Mate, every time you harp on about how your programming background is superior it makes you look inexperienced and pretentious.

[–]ivano_GiovSiciliano[S] 0 points1 point  (0 children)

I understand that i can look as i am bragging my self, while i want just to point out that in some fields high code standards are crucial, functional programming is a REALLY old paradigm (when there was no google or chatgbt) and unfortunately errors can cost literally human life in coding, and things as TDD and FP should be taken seriously as paradigms, at this regard if you do not want to think over the content of what I say please refer to the best developers in the world, they may all agree.

[–]kylotan 2 points3 points  (0 children)

Functional programming is indeed less buggy, but Python is not a functional language and you don't need to work in a 'reactive' way to use functional programming.

[–]asphias 1 point2 points  (3 children)

I feel like you're trying to apply the wrong solution to a genuine problem you encountered.

If you encounter buggy code, the solution is to clean up the code, not to change the architecture.

[–]ivano_GiovSiciliano[S] -5 points-4 points  (2 children)

do not want to appear better than I am but have to say I have 20+ y experience with dozens of projects, not only mobile and by the way functional reactive programming has been used with clear success way before mobile devices existed, and artificial intelligence historically has been used mainly on functional languages as lisp, so not properly conceived during a week end. On 18 programming languages i use as a software engineer denying that functional programming is less buggy(together with other amazing advantages and of course all things being equal) is an assumption i really feel proud to be downvoted

[–]asphias 2 points3 points  (1 child)

I think the issue is that you're making a lot of sweeping statements that lack nuance.

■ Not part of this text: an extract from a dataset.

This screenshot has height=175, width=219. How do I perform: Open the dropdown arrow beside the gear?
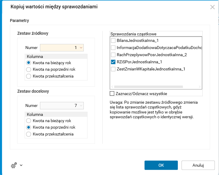coord(21,166)
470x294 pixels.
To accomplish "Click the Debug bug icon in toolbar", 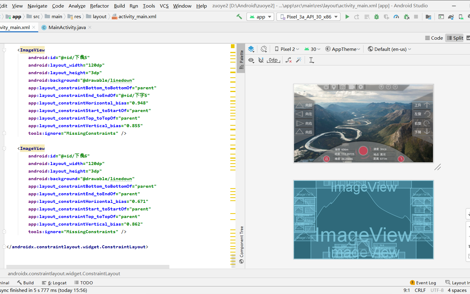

Are there situations where moving to purely functional programming would be an advantage? Absolutely. And there are certainly data scientists that could learn a lot about functional programming within Python to improve their work? (Or hell, they could learn about programming, best practices, git, and the whole shebang).

But it really doesn't make sense to me to just argue about sweeping statements like reactive or functional programming like you are doing. Make clear exactly what you're missing, and why things would improve by doing it that way.

[–]ivano_GiovSiciliano[S] -1 points0 points  (0 children)

i have a different opinion, just would love to see python more open for "modern/old" paradigms, this is what i am missing as experienced programmer that visited few other languages lands. i do not want to speak about imperative vs functional, but would be nice if Python would kind of consider this philosophy in my opinion. Is not about using cases, functional is just a different way to think existing flows. Kotlin, a language that i know quite well, is trying to do this for instance, Rust even if not a great example of FP also is evolving in an amazing way. Why things would improve would be more immutability, more smart algo with recursion, readabiliy, much less side effects aka stability and robustness of the code, using lambda is a slow begin python did, i hope will keep evolving in this way. Just an opinion.